Hart also objects to accusations that government money was misspent on the FarmGro project.
“There were lots of other people that put all kinds of money into the company that did their own due diligence on it and also thought it had a reasonable chance of success.”
One of those people is Keith Brown, a Gravelbourg, Sask., businessperson who was a former chair of FarmGro. He had 507,500 shares in the company when it went out of business.
“Everyone who looked at the plant thought that it would be spinning off cash left and right,” said Brown.
The business plan was built on the assumption that industry demand would rapidly take the plant to full capacity and that revenues would be produced at high margins.
“The business reality was that business was very, very difficult to get. The business reality was that the margins were nowhere near what we had imagined. The business reality was that our costs of raw materials, grain, was very, very expensive.”
Eventually the debt load got so heavy that even if the plant was running at full capacity there was no way it could keep up to the interest on its debt, never mind covering the principal or shareholder returns, said Brown.
FarmGro founder and former board member Balfour disagreed. He said the plant was about to turn the corner. FarmGro’s last quarter was by far its best.

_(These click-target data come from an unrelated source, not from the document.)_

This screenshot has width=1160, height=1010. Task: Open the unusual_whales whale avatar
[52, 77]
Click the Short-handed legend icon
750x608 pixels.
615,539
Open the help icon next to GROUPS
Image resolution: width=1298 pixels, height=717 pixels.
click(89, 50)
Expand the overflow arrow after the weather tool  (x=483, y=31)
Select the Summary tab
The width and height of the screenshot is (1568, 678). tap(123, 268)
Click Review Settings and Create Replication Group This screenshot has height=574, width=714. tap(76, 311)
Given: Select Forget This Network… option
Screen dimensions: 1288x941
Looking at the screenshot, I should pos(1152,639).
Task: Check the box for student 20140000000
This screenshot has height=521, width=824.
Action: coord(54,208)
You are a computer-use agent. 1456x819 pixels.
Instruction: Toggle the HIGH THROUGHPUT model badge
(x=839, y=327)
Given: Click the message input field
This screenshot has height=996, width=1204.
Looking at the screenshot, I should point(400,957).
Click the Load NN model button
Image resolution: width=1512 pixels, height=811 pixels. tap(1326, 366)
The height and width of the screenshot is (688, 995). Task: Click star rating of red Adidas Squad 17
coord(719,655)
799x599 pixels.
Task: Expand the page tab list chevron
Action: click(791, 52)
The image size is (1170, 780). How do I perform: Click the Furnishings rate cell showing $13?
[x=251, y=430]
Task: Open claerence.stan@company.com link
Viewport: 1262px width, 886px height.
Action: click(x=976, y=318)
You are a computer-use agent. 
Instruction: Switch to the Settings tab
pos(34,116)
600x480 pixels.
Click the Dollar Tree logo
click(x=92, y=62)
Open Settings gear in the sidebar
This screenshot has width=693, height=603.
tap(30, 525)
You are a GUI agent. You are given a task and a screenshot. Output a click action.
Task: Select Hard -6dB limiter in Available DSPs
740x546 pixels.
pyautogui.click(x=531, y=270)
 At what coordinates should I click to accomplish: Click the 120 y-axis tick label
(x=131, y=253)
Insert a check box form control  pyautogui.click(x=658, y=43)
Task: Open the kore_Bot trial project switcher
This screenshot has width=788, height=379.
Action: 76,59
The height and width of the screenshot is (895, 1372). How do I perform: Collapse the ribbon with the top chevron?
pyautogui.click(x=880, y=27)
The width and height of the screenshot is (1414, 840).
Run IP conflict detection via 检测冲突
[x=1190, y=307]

In fact, Balfour and some of the other organic farmers who originally invested in the project want to buy the plant back.
He said with help from CIC and additional capital from shareholders, they can buy out SGGF and keep the plant a Saskatchewan-owned operation. Balfour has approached CIC about the proposal but said the agency is unwilling to listen.
Hart said he has met with Balfour several times but said Balfour’s proposal is a long way from where it has to be.
“He doesn’t have an offer that’s as good as the one on the table.”
Hart wouldn’t expand on how much that offer on the table is or who it is from, but Brown had some thoughts on the subject.
“The rumour is that the purchaser is not going to be in the organic business anymore.”
He said the mill will be turned into a conventional flour mill.